CINCINNATI — Artificial Intelligence is estimated to bring in more than $150 billion worldwide, according to Markets and Markets, with more than 25% of all investment in new businesses going to AI companies. One company at the forefront of this growing and competitive field is a startup in Cincinnati called Narratize, run by three women founders.


What You Need To Know

  • Cincinnati startup Narratize harnesses AI to help tech innovators tell their stories

  • Narratize co-founder Catherine O'Shea is a former literature professor turned tech leader

  • Narratize raised $2 million in funding at the end of 2023. 

Narratize uses AI to help scientists, inventors and other tech-centered innovators write compelling narratives about their ideas.

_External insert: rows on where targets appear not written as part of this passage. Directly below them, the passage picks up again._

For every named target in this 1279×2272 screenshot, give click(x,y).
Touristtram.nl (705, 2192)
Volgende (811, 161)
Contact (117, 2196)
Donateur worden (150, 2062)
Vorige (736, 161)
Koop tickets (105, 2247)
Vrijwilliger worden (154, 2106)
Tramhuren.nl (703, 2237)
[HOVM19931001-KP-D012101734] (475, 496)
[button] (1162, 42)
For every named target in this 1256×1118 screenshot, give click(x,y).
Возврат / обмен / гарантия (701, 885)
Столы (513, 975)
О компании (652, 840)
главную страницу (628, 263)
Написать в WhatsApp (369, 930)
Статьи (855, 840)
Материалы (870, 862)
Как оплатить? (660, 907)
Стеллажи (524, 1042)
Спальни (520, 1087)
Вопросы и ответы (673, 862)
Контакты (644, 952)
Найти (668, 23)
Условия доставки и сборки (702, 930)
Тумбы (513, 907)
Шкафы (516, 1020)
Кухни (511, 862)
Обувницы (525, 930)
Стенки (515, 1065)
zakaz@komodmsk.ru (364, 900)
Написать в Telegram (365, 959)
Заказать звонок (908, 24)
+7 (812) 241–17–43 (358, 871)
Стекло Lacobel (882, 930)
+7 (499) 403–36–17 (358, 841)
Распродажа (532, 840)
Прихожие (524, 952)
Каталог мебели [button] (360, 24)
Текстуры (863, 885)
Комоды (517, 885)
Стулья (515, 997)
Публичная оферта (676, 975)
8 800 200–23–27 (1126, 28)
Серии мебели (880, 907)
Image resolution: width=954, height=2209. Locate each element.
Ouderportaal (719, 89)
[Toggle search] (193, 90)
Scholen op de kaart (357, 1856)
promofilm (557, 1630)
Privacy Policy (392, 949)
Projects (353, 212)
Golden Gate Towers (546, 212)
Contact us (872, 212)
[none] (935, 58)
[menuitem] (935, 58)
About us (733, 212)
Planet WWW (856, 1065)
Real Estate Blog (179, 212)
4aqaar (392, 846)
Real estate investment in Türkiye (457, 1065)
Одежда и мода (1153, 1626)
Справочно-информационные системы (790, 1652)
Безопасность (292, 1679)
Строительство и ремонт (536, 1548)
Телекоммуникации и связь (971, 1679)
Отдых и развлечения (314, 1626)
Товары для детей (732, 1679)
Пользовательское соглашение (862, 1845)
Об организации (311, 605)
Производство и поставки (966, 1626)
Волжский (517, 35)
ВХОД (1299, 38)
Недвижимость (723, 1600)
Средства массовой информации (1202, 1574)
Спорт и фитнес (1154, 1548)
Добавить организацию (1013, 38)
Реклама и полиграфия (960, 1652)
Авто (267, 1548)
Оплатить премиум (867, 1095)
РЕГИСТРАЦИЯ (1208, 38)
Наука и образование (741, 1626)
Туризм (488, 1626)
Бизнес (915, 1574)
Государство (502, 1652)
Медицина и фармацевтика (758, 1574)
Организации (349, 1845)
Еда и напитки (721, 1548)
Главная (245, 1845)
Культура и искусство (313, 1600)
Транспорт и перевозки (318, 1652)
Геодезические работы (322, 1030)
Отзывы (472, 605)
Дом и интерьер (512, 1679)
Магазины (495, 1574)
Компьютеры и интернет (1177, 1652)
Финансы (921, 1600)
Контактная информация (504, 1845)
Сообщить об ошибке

“We call our solution ‘human-centered AI’” said Catherine O’Shea, Narratize’s Chief Operations Officer. “We are making sure that when someone gets into our platform, they’re getting asked questions about what they’re working on, the problem they’re solving, who they’re really, who they’re solving it for by all the different aspects of what they’re working on.”

O’Shea took an unlikely path to success in the tech world. She majored in literature in college and taught as an English professor and then worked in nonprofits. She and a college friend, Katie Trauth Taylor, then worked as consultants for tech and science firms, working one-on-one with innovators to help them better tell their stories. They called the company Untold Content. After successfully securing some major clients, including NASA, AAA and Hershey, they realized they could harness the power of AI to help innovators create compelling narratives even faster. 

“We’ve done a lot of research around just even the hours spent that product innovators and engineers spent on writing and again, they’re not trained at all,” O’Shea said. “My husband’s an engineer and he’s like, I’m a horrible writer and yet I constantly am doing it.”

Their Narratize website tells the story of Shannon, a scientist at a global company. It used to take her 20 hours to write a pitch that described her innovation and now, Narratize helps her to craft an even better version in just 20 minutes.

Despite that, getting investors for Narratize took lots of work and persistence, especially since Catherine and her other two founders are females.

“Two percent of venture capital goes to women-founded teams,” O’Shea said. “So getting fundraising over the last year and a half has been was challenging for sure. We even had an individual as we were going through that blatantly to say like, why don’t you add a male to your founding team and make it easier? But we knew the three of us. We knew that we had the right kind of balance of skills and personality and background and experiences to be successful.”

O’Shea, Trauth Taylor and Kara Uchtman finally ended up raising $2 million and attracting a variety of big clients, including Boeing and Good Housekeeping. 

They owe some of their success to the startup booster, Cintrifuse, including doing some of their work out of Union Hall in Cincinnati’s Over The Rhine neighborhood.

“Centrifuse has been wonderful,” O’Shea said. “We worked with them with Untold Content and they’ve been so supportive. And we’ve also been able to learn from other startups here at Union Hall.”

The teacher in Catherine hopes her story helps to inspire others to take a chance on turning their idea into a successful startup, with the message, you can make it here in Ohio - no matter what you may read online.

“There’s an air that if you’re not on the coast, if you’re not in New York, if you’re not in California doing this work, you’re probably not at the most forefront. You may not have the right talent, you may not be connected in the right way,” O’Shea said. “But I think when you’re in the Midwest, you and you’re in Ohio, we come at it with a new approach. We have great schools and a great support system. I think that’s the reason why Ohio is really an up-and-coming scene for startups.”